Plus de 21 000 enfants ne pourront pas se rendre dans leur Centre de la petite enfance (CPE), lundi, car leurs éducatrices seront en grève. Dans la région, une vingtaine de CPE sont concernés par cette grève.

Une vingtaine de CPE en grève dans la région

Montréal — Plus de 21 000 enfants ne pourront pas se rendre dans leur Centre de la petite enfance (CPE), lundi, car leurs éducatrices seront en grève.
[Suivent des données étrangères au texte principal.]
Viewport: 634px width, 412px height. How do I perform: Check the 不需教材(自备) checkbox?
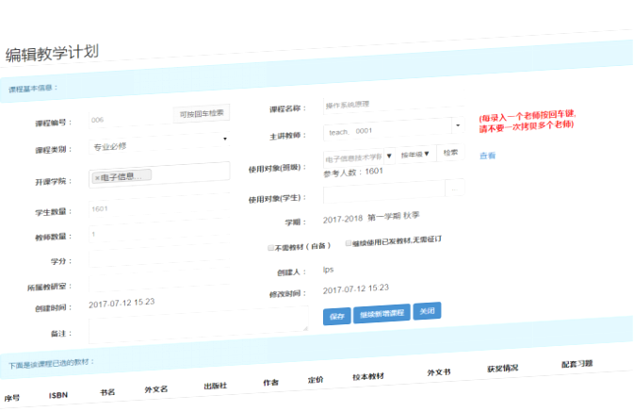pyautogui.click(x=271, y=247)
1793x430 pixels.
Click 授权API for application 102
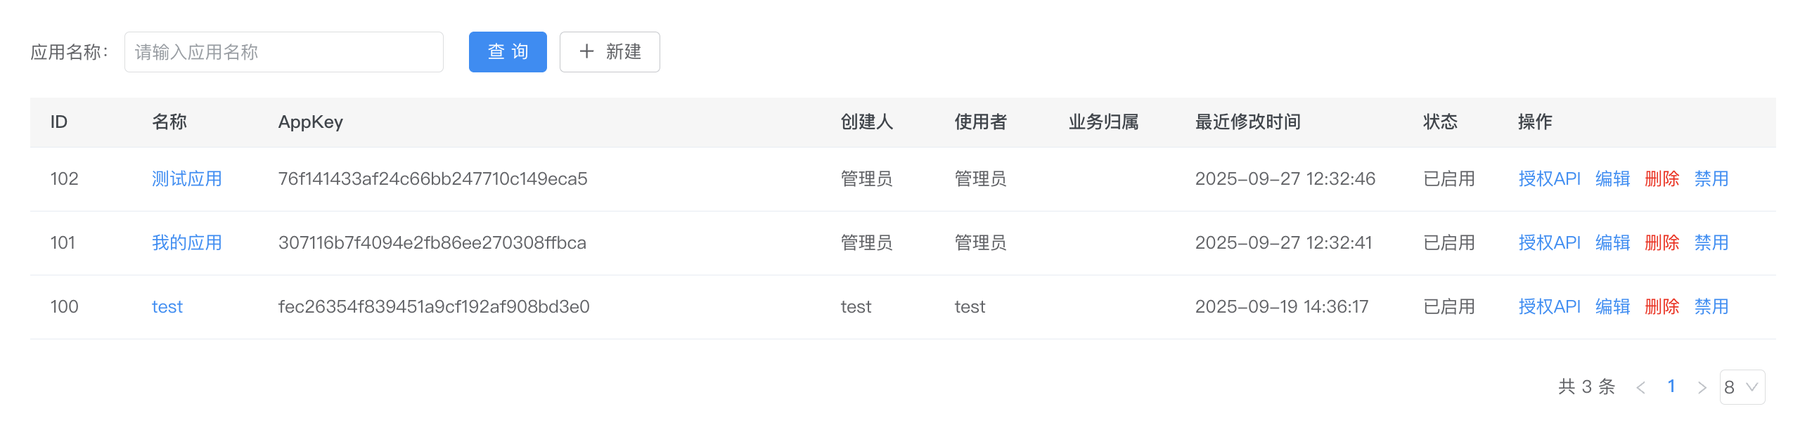pyautogui.click(x=1548, y=179)

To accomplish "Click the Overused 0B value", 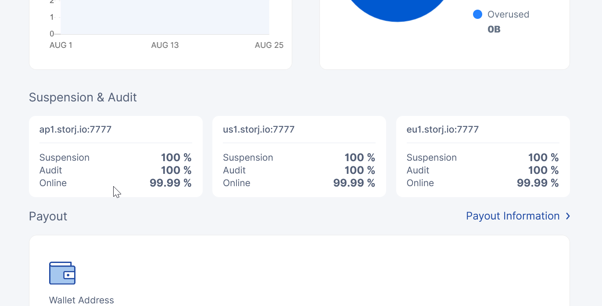I will click(x=494, y=29).

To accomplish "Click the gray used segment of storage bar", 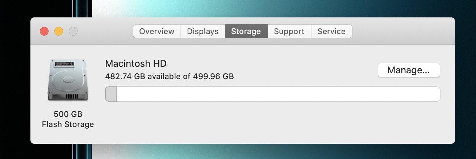I will point(111,94).
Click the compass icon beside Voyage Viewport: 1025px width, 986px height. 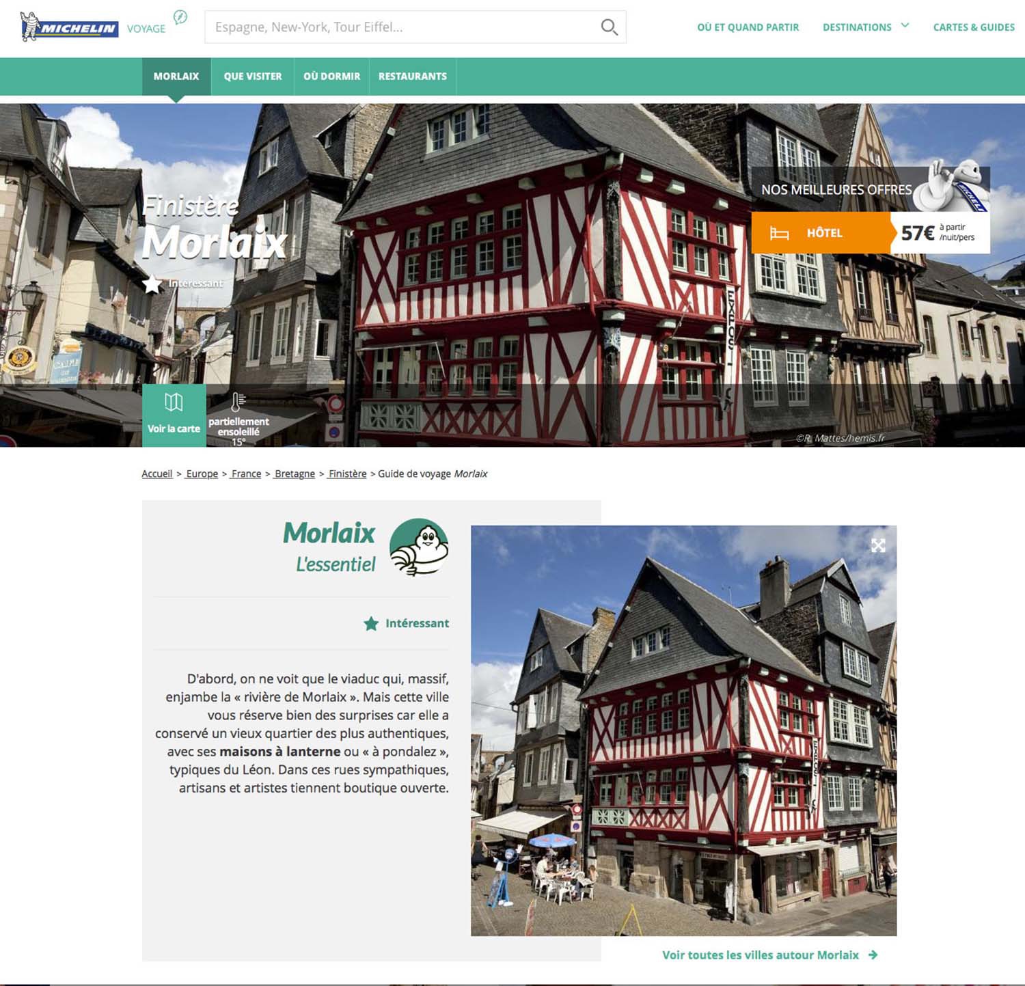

Dans la région, une vingtaine de CPE sont concernés par cette grève.

La Centrale des syndicats nationaux (CSN), qui représente quelque 11 000 travailleuses réparties dans 400 CPE au Québec, a confirmé dans un communiqué dimanche après-midi qu’il y aurait une grève lundi.
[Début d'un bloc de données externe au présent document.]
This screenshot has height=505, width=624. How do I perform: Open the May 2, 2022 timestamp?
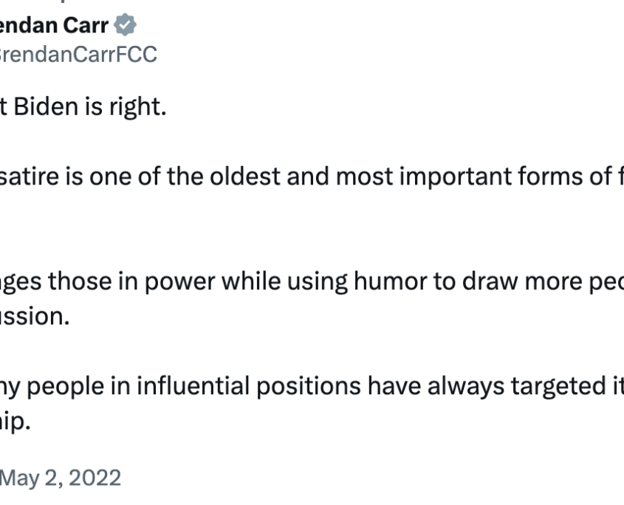pyautogui.click(x=61, y=477)
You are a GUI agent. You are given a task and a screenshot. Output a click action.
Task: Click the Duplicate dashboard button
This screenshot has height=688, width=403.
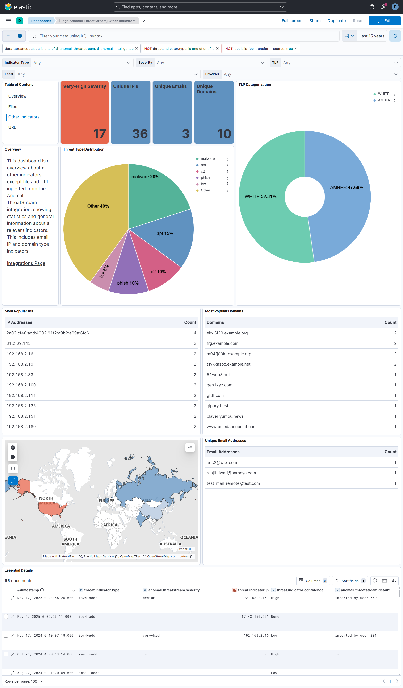pos(336,20)
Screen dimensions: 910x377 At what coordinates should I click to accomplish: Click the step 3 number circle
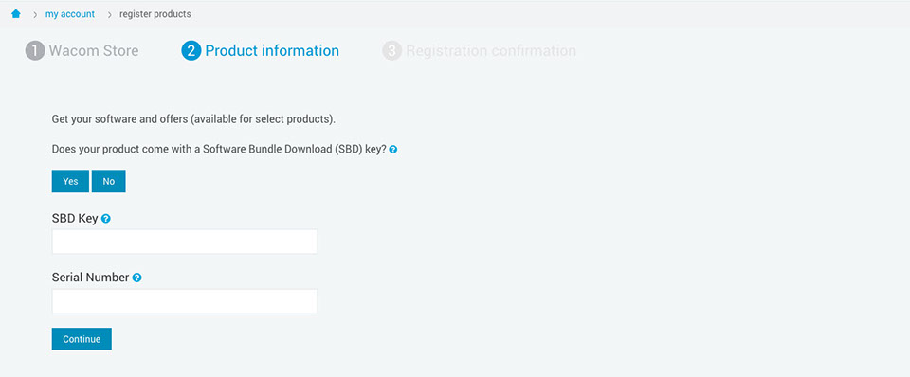391,51
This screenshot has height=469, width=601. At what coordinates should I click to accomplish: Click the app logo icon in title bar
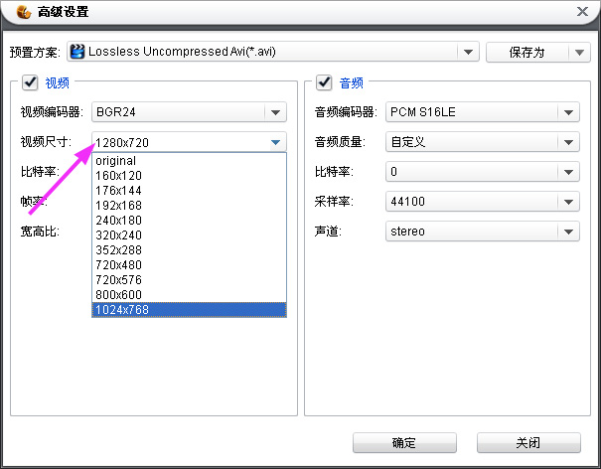24,12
Des lignes de piquetage seront érigées devant plusieurs installations réparties partout dans la province et des manifestations sont prévues notamment à Montréal, Québec, Sherbrooke, Trois-Rivières et Rimouski.
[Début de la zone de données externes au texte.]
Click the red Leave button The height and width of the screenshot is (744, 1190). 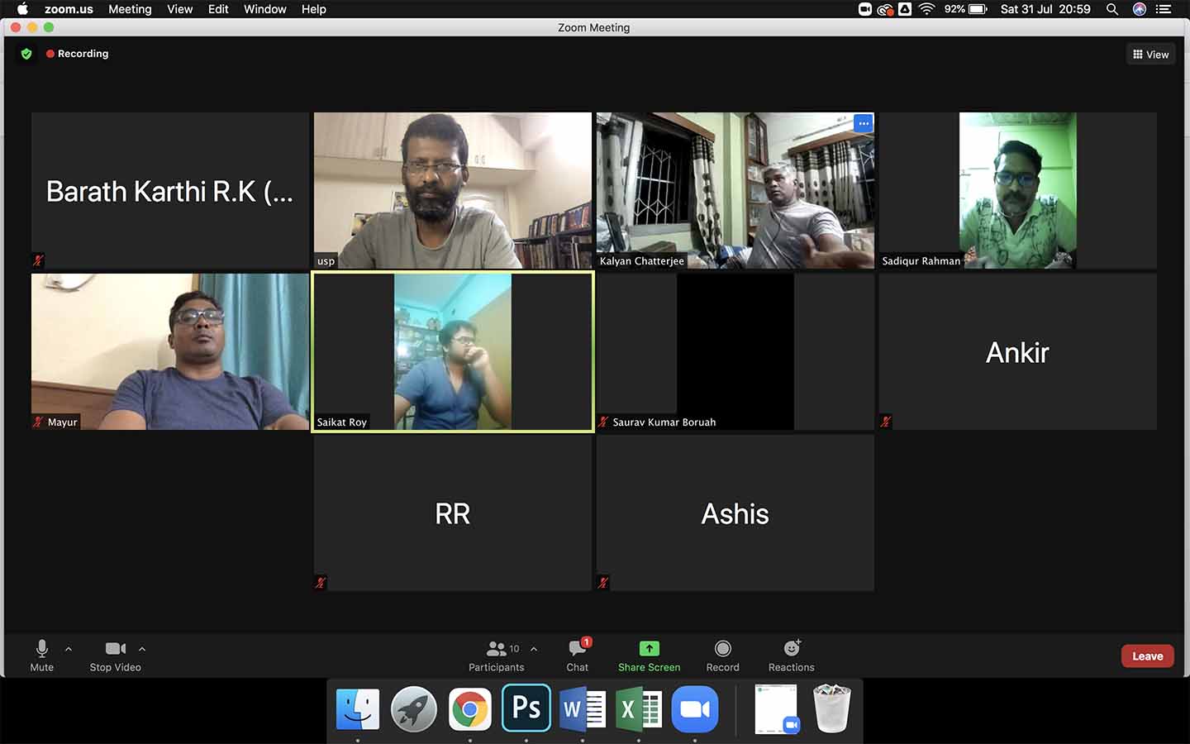(x=1147, y=656)
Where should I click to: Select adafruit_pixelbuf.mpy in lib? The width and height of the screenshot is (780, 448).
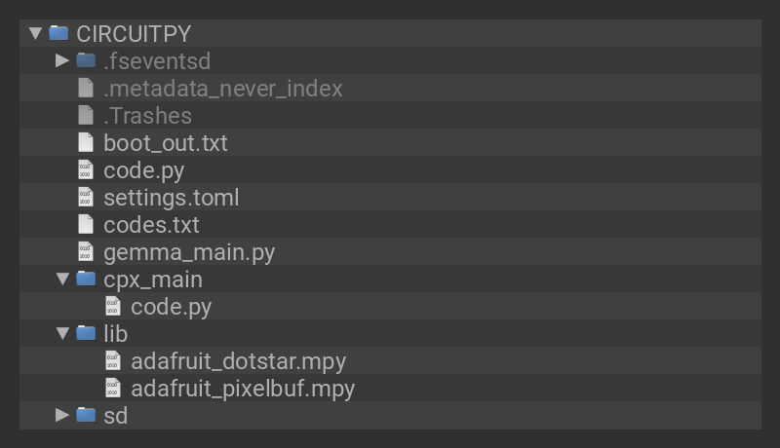[x=242, y=388]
Les 20 CPE touchés dans la région, dont certains ont plusieurs établissements, concernent 700 membres du Syndicat régional des travailleuses et travailleurs en CPE du Cœur du Québec – CSN. Tous ces travailleurs sont conviés lundi à 11 h à un rassemblement au terrain de l’Expo de Trois-Rivières pour prendre part à une marche. 

Cette marche empruntera par la suite le boulevard des Forges vers le centre-ville de Trois-Rivières. Le cortège fera un arrêt devant le bureau du député de Trois-Rivières, Jean-Denis Girard, situé au coin des Forges et de Royale. 

Des allocutions des leaders syndicaux sont prévues à cet endroit. Par la suite, les syndiqués se rendront au parc Champlain pour un dîner. 

Les négociations entre le gouvernement et le syndicat des travailleuses de CPE ont rompu, jeudi, et n’ont pas repris depuis ce temps et les deux parties continuaient à se jeter le blâme en fin de semaine.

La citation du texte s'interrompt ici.